View Full Version : Adding Glow Using GIMP and CAS Tools

23rd Mar 2019, 9:54 PM
What this tutorial will do: Show how to create an emission map in GIMP and add it to a CAS item using CAS Tools.

Assumes you know how to use GIMP. Any image editor that handles the alpha channel and imports/exports DDS can be used, the principles are the same.

For this tutorial I'm going to make a clone of the EA PumpsPlatformSlingback and add a glow effect to the platform and heels.

1. First, create the clone - open CAS Tools, set the species, gender, age, and type filters and click the 'Clone Game CAS Parts' radio button. When the list appears, select 'yfShoes_PumpsPlatformSlingback', select whichever swatches you want to include, change the item name at the bottom to describe your custom content, and click the Clone! button.

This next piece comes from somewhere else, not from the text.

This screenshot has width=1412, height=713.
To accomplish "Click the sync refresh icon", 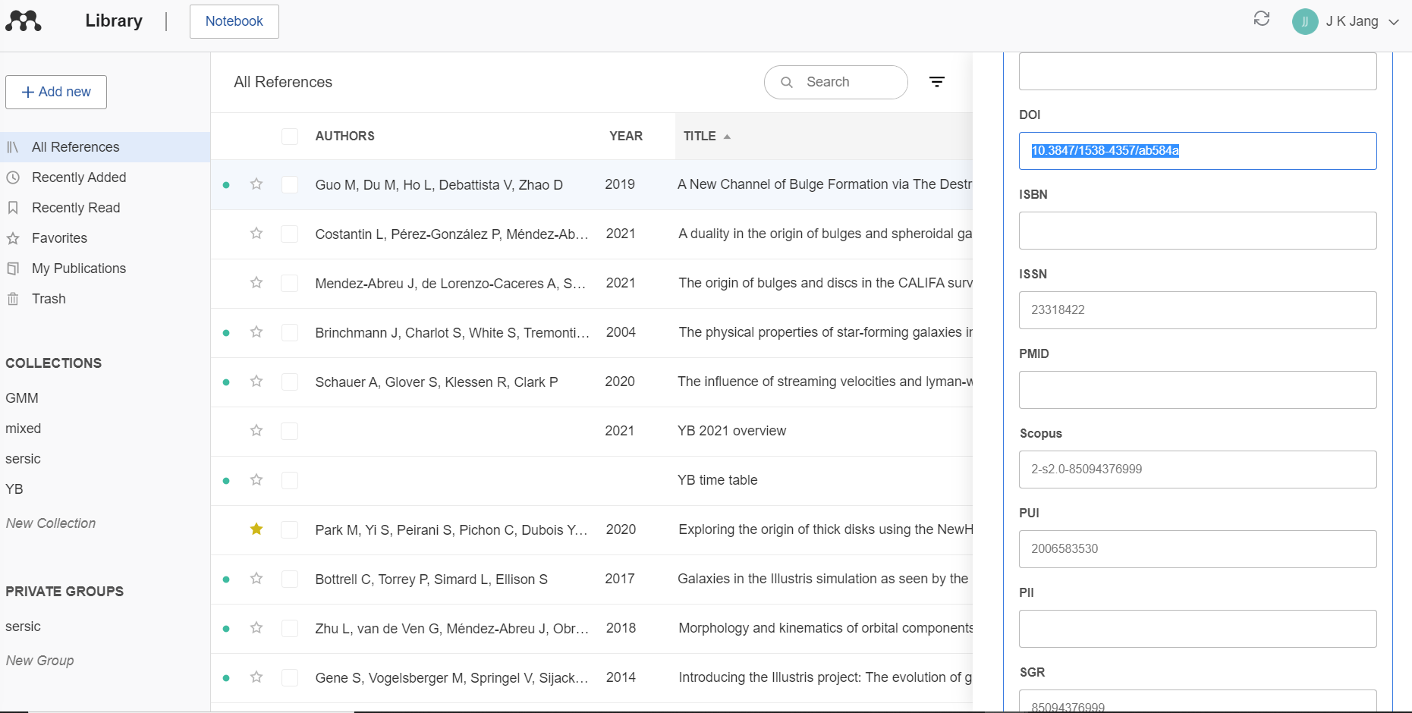I will pos(1261,19).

2. Go to the Clone Package Editor tab and open the package you just created. In the Recolor Manager tab click the texture and export it.


3. Open up the texture in GIMP and take a look. For these shoes you can see that the platform, heels, and bottoms of the shoes are the brown parts while the upper part of the shoe is blue. I want to make only the platform and heels glow.

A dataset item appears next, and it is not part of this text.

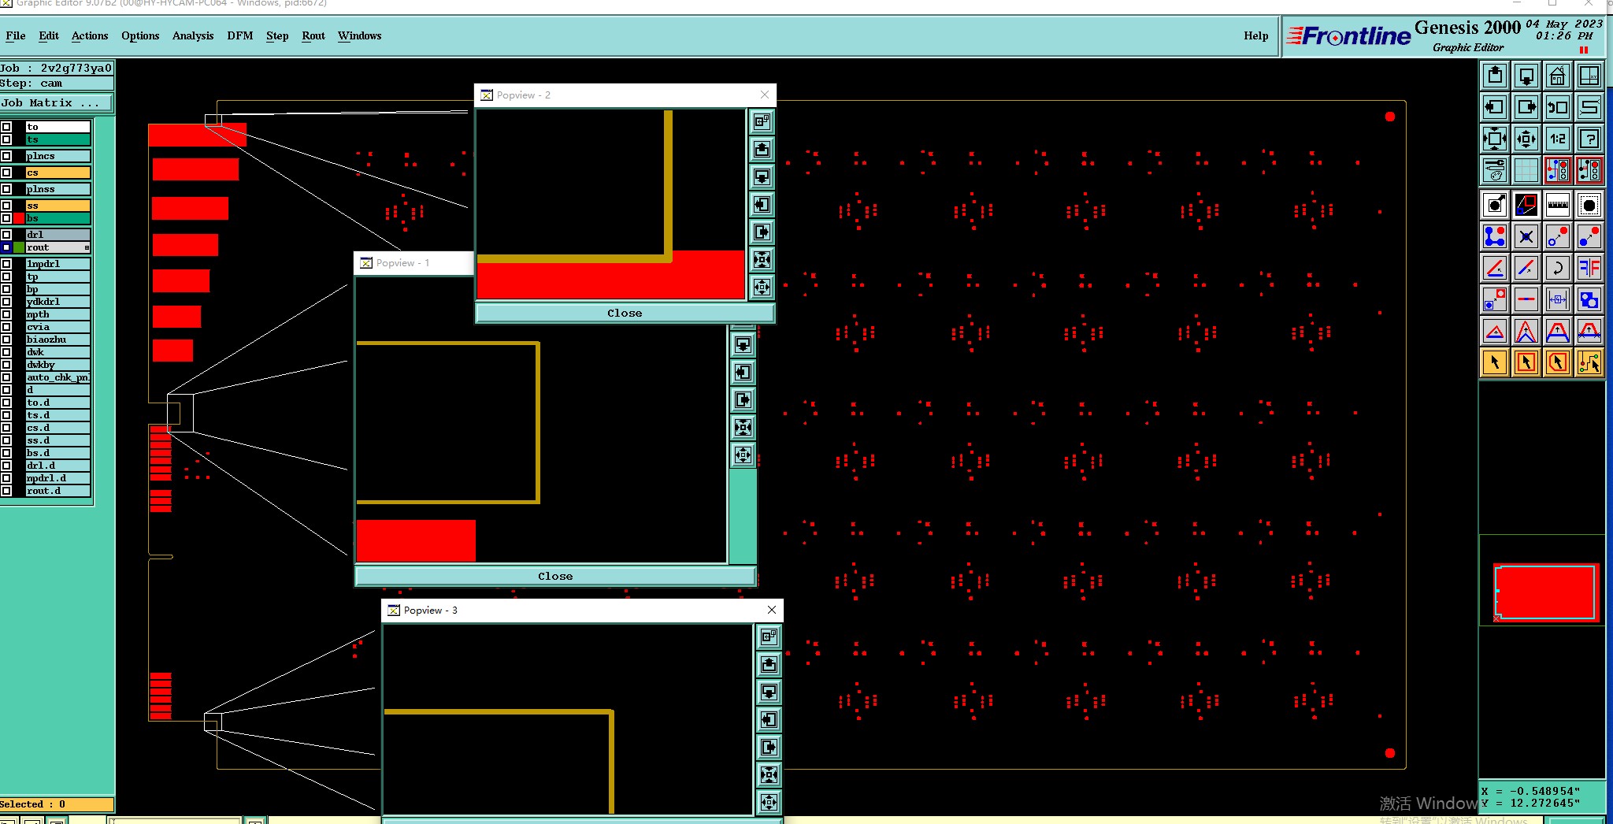Select the mirror F icon
This screenshot has width=1613, height=824.
pos(1589,268)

4. Add a new transparent layer, and select the areas for the platforms and heels. Fill the selection with whatever color you want the glow to be. I'm going to stick with a light gray but it can be any color or it can be more than one color. The brighter the color, the brighter the glow, and it will look brighter than the actual color you use - a light gray gives a bright white glow.


Fill the rest of the layer with black. (You can go to the Select menu and Invert the selection, then fill, then invert the selection again. Or make a new, black, layer underneath and merge them.)

5. We may need to adjust the alpha, depending on the effect you want. No transparency gives a very fast blink. The more transparent it is the slower the blink, and at completely transparent it gives a steady glow.

You can either grow the selection by a few pixels (Select / Grow) to avoid glitches at the edges, or just deselect and change the alpha for the whole image. Use the eraser to set whatever transparency you want. (The opacity setting in the eraser tool means the degree of transparency, so Opacity 100% makes the image completely transparent. Yes it's confusing.)

Delete the original texture layer.

6. Now we have to adjust the image size. The standard sizes I've found so far for Emission Maps (and Normal/Bump Maps) are below:

Body/Top/Bottom - 1024 x 1024
Shoes - 1024 x 512
Hair - 1024 x 2048
Hat - 512 x 1792

The game skips the part of the uv map that is above or to the left of the area for the particular part. If the texture is too big it'll be compressed and the glow won't show on the right parts. The easiest method I've found is to make a new image (File / New) with the needed dimensions, copy and paste the 1024 x 2048 image into it as a new layer, position the 1024 x 2048 image on it so they line up at the bottom and sides, right-click the pasted layer and click Layer to Image Size, and delete the new image's original layer or merge them.


7. Save as DDS, DXT5 compression, Generate MipMaps.

8. Import into your cloned package. Using CAS Tools, open the package in the Clone Package Editor tab, go to the Mesh Properties and Fixers tab, click the Glow Map square, and import your DDS image. Click Commit Changes. If all has gone well, you'll see the glow in the Previewer tab. (It won't blink though.) Save the package.


9. Test in game!



You can set the alpha in different areas to different transparencies to get different blink rates, and you can set the RGB color in different areas to different colors.

24th Mar 2019, 4:16 AM
I'm a little confused on the whole Alpha thing, I've only used Gimp to recolor things and never used the Alpha setting, could you describe how to do the Alpha stuff as simply as you can please?

24th Mar 2019, 5:43 PM
The alpha channel controls how much transparency there is, much like the Red channel controls how much red there is, etc. Since you've done recolors you must have seen the checkerboard pattern in textures - that means alpha transparency. If you can see the texture through the checkerboard that means partial transparency.

The easiest way is to just use the eraser tool and use the settings to control how much transparency you're applying. Eraser opacity of 100% will make full transparency, opacity of 75% will be 75% transparent, etc. In the pic below you can see the fully transparent areas and where I used the eraser at 60% to make a partially transparent area. You can make areas less transparent again by checking the Anti-erase option.

Once you get more advanced, you can edit the alpha separately by decomposing the image:
- Click Colors / Components / Decompose and select Color Model : RGBA.
- You'll get a new image with each channel as a separate layer which can be made visible or hidden and can be edited independently. (This makes it very similar to what you see in Photoshop tutorials.)
- When you're done editing, click Colors / Components / Recompose.